Who was Belle Baker's husband? Well, he was Maurice Abrahams.
Maurice whobrahams? Well, Maurice Abrahams was a Russian-born songwriter. Not many of his songs are known today, although "Ragtime Cowboy Joe" was a hit for the Chipmunks in the Fifties, and their only British Top 40 success until their cover of "Achy Breaky Heart" in the Nineties. Mr Abrahams had some modest success with an early vehicular novelty called "He'd Have To Get Under, Get Out And Get Under (To Fix Up His Automobile)" and, in Belle Baker's only real starring movie role (Song Of Love, 1929), he provided her with "I'm Walking With The Moonbeams (Talking To The Stars)":
On April 13th 1931, a few weeks before Gerald Marks got his summer job in Harbor Springs, Maurice Abrahams had died: He was walking with the moonbeams and talking to the stars on a more permanent basi. And in her grief Miss Baker heard her own story in:
How can I
Go on, dear, without you?
You took the part
That once was my heart...
And that's when she cried, "That's my song!" And that's why she sang it. And who knows, if she hadn't been a widow in mourning, whether she or anybody else would ever have planted "All of Me" in the public consciousness.
By the way, Maurice Abrahams left his widow with a fatherless ten-year-old boy to raise. We'll come back to that lad in a moment.

===

**TO BE DONE:**
[a] Rewrite the Belle Baker text between "And that's when" and "the public consciousness.", inclusive, putting "grieving widow" in place of "widow in mourning".
[b] Condense the paragraph of the Belle Baker text that opens with "Maurice whobrahams?" while keeping its main facts.
The material after this point is separate from the Belle Baker text.

**LISTED RECORDS:**
===

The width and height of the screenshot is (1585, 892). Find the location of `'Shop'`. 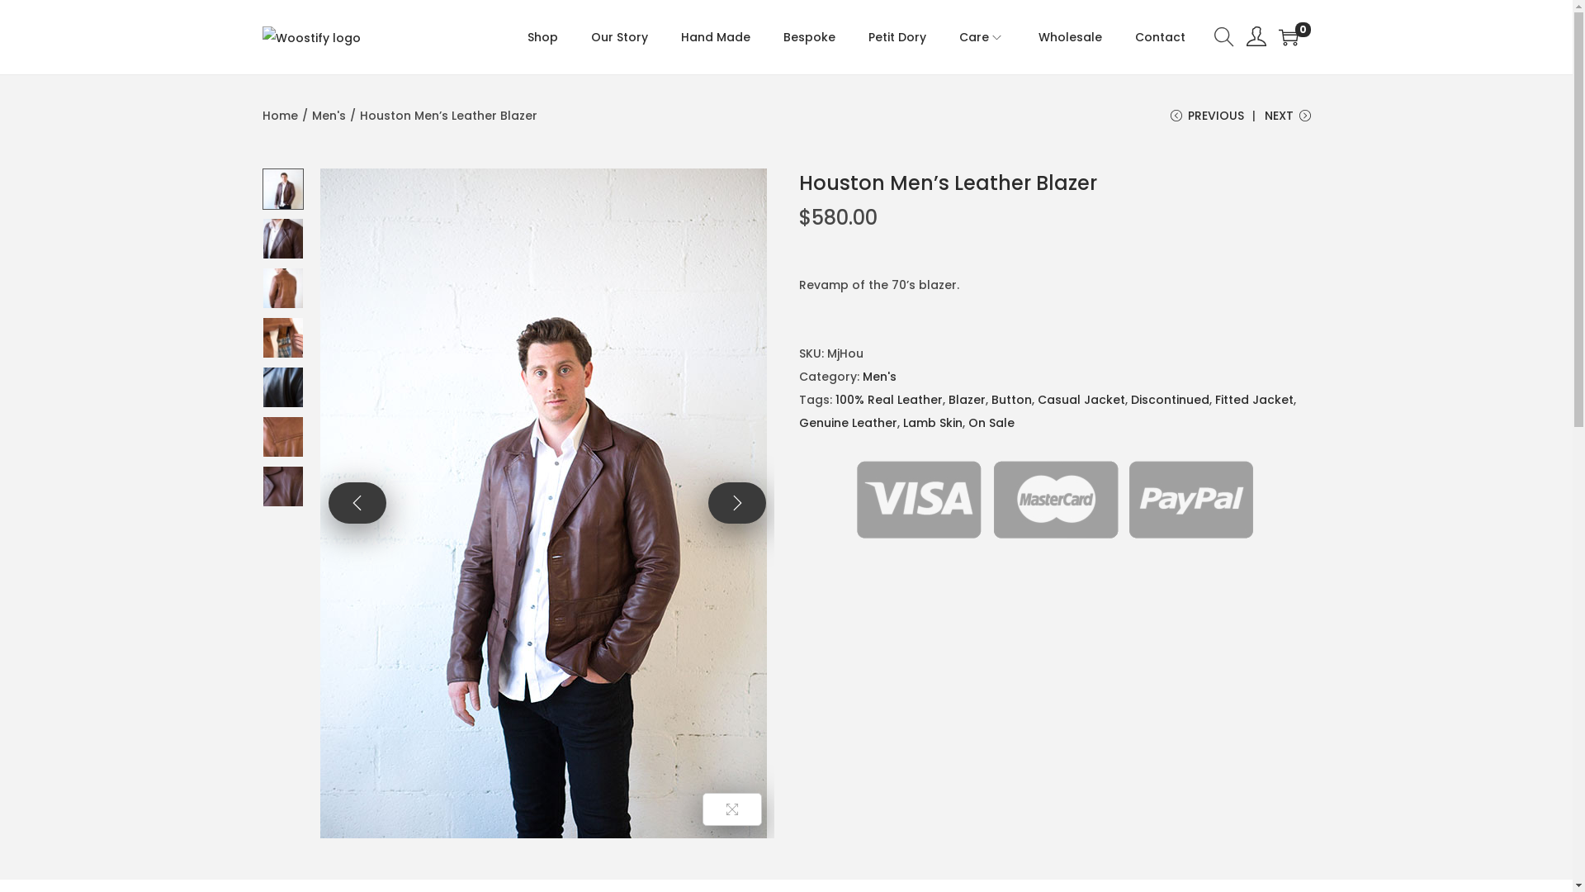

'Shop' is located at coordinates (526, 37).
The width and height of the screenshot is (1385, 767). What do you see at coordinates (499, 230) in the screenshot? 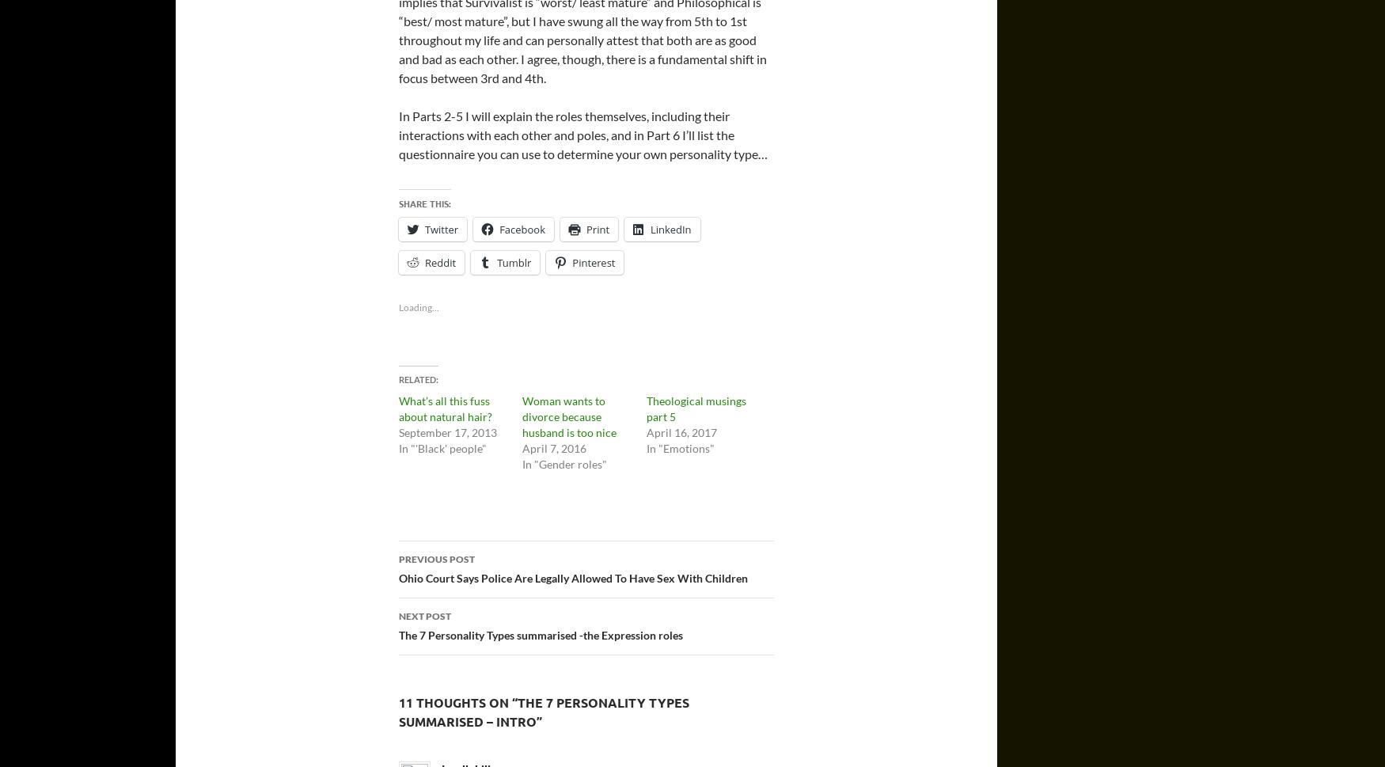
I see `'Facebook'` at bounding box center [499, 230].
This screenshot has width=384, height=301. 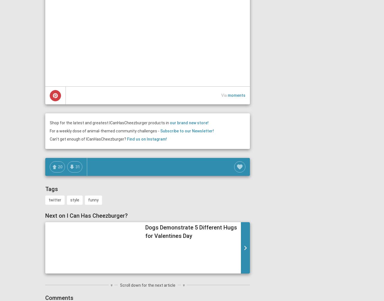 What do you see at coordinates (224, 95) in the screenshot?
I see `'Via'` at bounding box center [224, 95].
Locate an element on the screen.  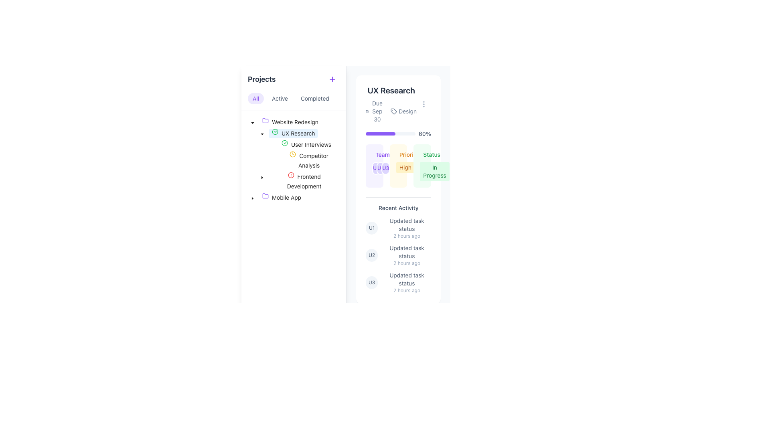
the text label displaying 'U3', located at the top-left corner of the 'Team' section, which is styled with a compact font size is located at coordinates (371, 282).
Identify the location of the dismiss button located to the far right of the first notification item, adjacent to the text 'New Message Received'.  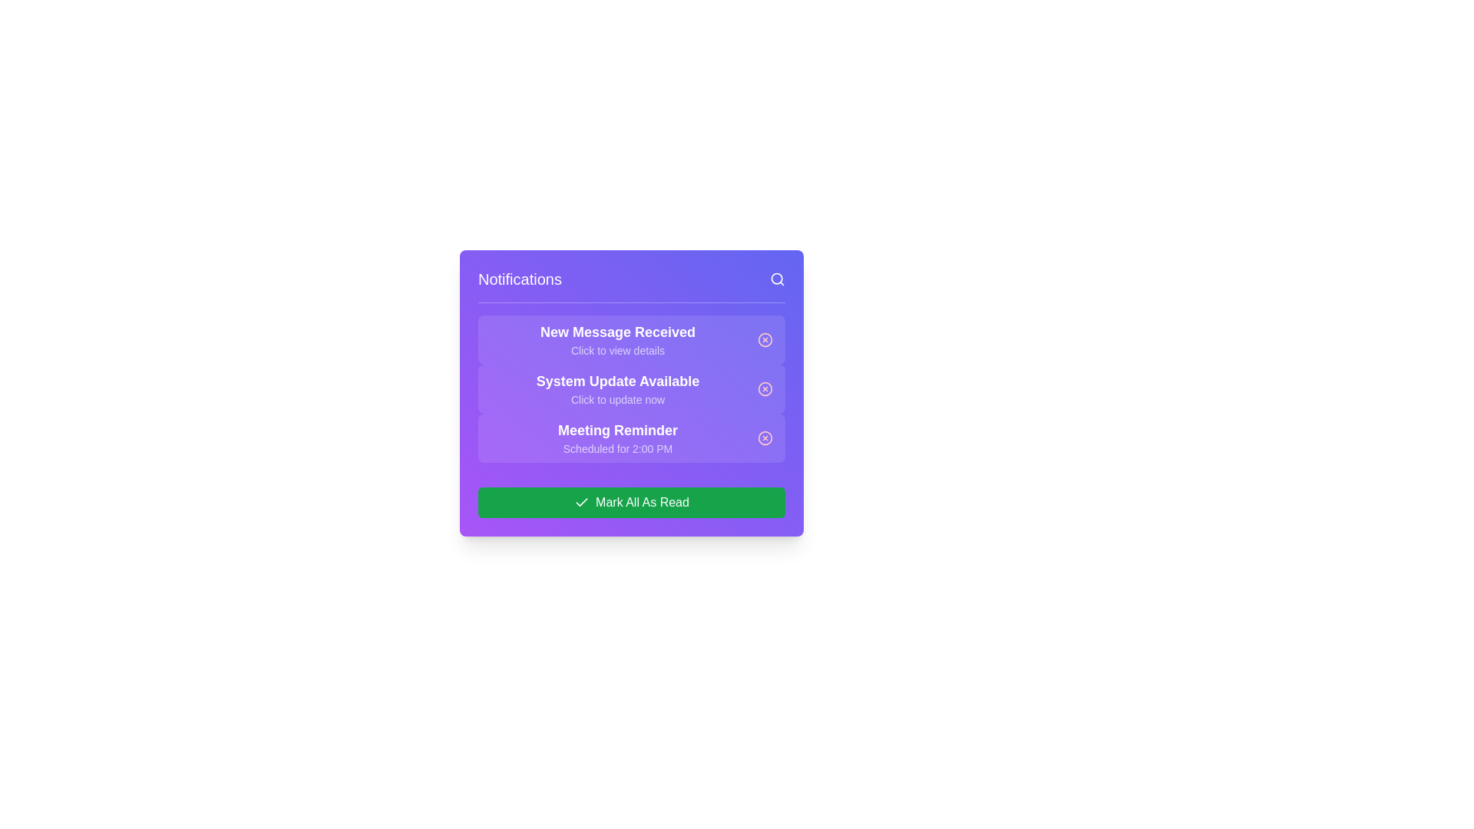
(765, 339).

===

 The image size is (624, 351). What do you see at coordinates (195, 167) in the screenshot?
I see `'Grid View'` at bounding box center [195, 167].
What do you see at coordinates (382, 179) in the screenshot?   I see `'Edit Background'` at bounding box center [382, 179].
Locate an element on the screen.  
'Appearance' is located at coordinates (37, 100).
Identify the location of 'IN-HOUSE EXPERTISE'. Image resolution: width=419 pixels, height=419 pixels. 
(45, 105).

===

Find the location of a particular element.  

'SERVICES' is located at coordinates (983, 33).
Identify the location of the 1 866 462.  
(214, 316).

===

**TASK RESPONSES:**
[a]
And that's when she cried, "That's my song!" And that's why she sang it. And who knows, if she hadn't been a grieving widow, whether she or anybody else would ever have planted "All of Me" in the public consciousness.

[b] Maurice Abrahams was a Russian-born songwriter whose songs are little known today. His "Ragtime Cowboy Joe" was a Fifties hit for the Chipmunks and was their only British Top 40 success until their cover of "Achy Breaky Heart" in the Nineties. He had modest success with the novelty song "He'd Have To Get Under, Get Out And Get Under (To Fix Up His Automobile)." He also gave Belle Baker "I'm Walking With The Moonbeams (Talking To The Stars)" for Song Of Love (1929), her only real starring movie role.